This is Golden Week, a sort of spring break that just evolved in Japan from a conglomeration of Boys Day (May 5), Constitution Memorial Day (May 3), and the Emperor's Birthday (April 29, although that was the last emperor, the Shōwa Emperor, they were talking about), with a few fill-in-the-blank days off in between. Most of Japan now takes this time off, and with the recent depression a lot of manufacturers are giving their employees two or three weeks off.

The depression is having its effect on us as well, and while we are not at all in trouble, we will have to watch our commitments to future expenditures. At the same time we are trying to develop some new payment plans for authors and translators that will help get more money into their wallets earlier. That same money, of course, will be coming out of our wallets, which is why we'll have to be careful what we promise.

There will be no effect on books in progress, but we may have to cut back on signing new books, depending on the terms of various contracts. Under the new contract terms we think will be accepted by authors and translators, it looks like we won't be able to publish more than two, possibly three, titles a year. Until the economic situation improves, of course.

Moving along, Stephen Carter was kind enough to send me this link on translating science fiction from English into something else, discussing (among other things) the problems encountered in translating 'uplift,' as used in David Brin's outstanding series.

Author Carol Pinchefsky has some illuminating lines, such as mentioning that many authors "line their books with poetry, which are minefields for translators to trip. Poetry is often so subjective that many poor translations exist — if it exists at all."
This is certainly a major issue... there are any number of ways a translator can be in for a rough time if the author uses poetry. If the original poem has never been translated into the source language that is by far the easiest, because then the translator can translate to match both the poem's original intent and interpretation by the author (true, this may be closer to creative writing than translation as far as the peom is concerned, but anyway...). But suppose the poem was translated into the target language incorrectly? Or suppose there are six different translations in the target language, all with different nuances? Or, worst case, suppose that the author has himself (or herself, of course) is using a poem translated from some other language into the source language, and that translation was incorrect?

This latter case in particular is uncomfortably common when translating from Japanese to English. It may be common in other language pairs as well, for that matter... it could be universal. The problem runs thus: The English-speaking author uses a quote to suggest, oh, "Eternal love," selecting a splendid quote from a collection of 16th-century poety translated from Slobbovian.
The same poem has already been translated directly from Slobbovian into Japanese, and the translation clearly indicates that the love is not "eternal love," but "unrequited love."
Somebody has made a mistranslation, or perhaps each translation is correct but incomplete.

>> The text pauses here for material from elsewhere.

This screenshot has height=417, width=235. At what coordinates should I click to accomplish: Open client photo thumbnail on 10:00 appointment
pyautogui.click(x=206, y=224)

The translator who has to put this into Japanese has a problem... To re-translate from the English, keeping that meaning? To use the existing, approved Japanese translation, with a possibly different meaning? Or for the truly adventurous, to translate from the original Slobbovian more carefully and use that?

As with most translation problems, there is no good solution, only acceptable alternatives. The translator has to make a decision based on the needs of each instance. In theory the translator is supposed to translate what the author said, but if the author uses a quotation or a word incorrectly, there is a real problem.

I remember one book I read a long time ago which used Japanese names for a lot of things, and while most of them were not unreasonable, it named a giant tank (I think it was) a 'kyodaina.' In English kyodaina looks suitably foreign and Japanese, but in Japanese it is merely an adjective meaning 'gigantic.' Needless to say, it is unlikely anything would be given an adjectival name. So how would you translate that into Japanese? I suppose, as Kobayashi-san suggests for 'uplift' in the article I mentioned above, using katakana is the best solution, but it grates nonetheless.

One note of good cheer... the content of the next anthology of Japanese SF is selected, and I'll be contracting rights holders to try to get the ball rolling on that. Almost all of the material will be from recently-published Japanese stories, and almost all of it will be new translations. I've left in a few older stories that deserve to be published, and am considering republishing a very good English translation that has been unjustly forgotten.

Stories for the Chinese SF anthology are also pretty much selected... that is being developed in conjunction with SF World, the biggest SF magazine in China and perhaps the world.

Hopefully we'll be able to make announcements on these books within a few months, and begin the search for translators. Hope to talk to you again then!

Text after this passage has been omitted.